■ WHAT IS ASKED: Recast the data below as a numbered list, omitting blank lines and covering only the lines from the start of the data through the line containing "Looking at the screenshot, I should tap(99, 81).", both included.

■ DATASET EXCERPTS:

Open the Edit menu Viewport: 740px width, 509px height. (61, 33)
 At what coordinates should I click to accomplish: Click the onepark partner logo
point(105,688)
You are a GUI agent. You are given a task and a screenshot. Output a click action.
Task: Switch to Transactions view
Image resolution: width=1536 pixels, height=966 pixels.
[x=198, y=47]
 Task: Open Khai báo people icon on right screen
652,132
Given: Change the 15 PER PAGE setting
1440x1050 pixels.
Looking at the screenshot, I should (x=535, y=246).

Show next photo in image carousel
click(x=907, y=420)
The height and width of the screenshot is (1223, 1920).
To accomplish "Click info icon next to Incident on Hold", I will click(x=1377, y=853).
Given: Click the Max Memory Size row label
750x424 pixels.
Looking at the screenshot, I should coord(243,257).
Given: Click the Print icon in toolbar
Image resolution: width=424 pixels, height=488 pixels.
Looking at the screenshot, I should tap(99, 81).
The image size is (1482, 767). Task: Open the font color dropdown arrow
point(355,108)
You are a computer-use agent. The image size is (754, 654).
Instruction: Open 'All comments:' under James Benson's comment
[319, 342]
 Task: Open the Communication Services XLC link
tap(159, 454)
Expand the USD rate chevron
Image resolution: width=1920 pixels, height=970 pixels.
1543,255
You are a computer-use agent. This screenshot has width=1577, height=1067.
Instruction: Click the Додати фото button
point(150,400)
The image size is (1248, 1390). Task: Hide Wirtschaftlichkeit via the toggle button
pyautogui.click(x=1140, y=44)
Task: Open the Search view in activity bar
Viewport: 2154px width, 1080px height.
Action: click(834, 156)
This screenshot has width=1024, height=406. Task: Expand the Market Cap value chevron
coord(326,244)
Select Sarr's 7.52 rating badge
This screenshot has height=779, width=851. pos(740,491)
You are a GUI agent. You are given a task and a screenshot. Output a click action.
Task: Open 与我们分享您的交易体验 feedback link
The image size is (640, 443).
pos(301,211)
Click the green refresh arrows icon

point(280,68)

■ SOLUTION TO THE PROBLEM:
1. Open the Edit menu Viewport: 740px width, 509px height. (61, 33)
2.  At what coordinates should I click to accomplish: Click the onepark partner logo
3. point(105,688)
4. You are a GUI agent. You are given a task and a screenshot. Output a click action.
5. Task: Switch to Transactions view
6. Image resolution: width=1536 pixels, height=966 pixels.
7. [x=198, y=47]
8.  Task: Open Khai báo people icon on right screen
9. 652,132
10. Given: Change the 15 PER PAGE setting
11. 1440x1050 pixels.
12. Looking at the screenshot, I should (x=535, y=246).
13. Show next photo in image carousel
14. click(x=907, y=420)
15. The height and width of the screenshot is (1223, 1920).
16. To accomplish "Click info icon next to Incident on Hold", I will click(x=1377, y=853).
17. Given: Click the Max Memory Size row label
18. 750x424 pixels.
19. Looking at the screenshot, I should coord(243,257).
20. Given: Click the Print icon in toolbar
21. Image resolution: width=424 pixels, height=488 pixels.
22. Looking at the screenshot, I should tap(99, 81).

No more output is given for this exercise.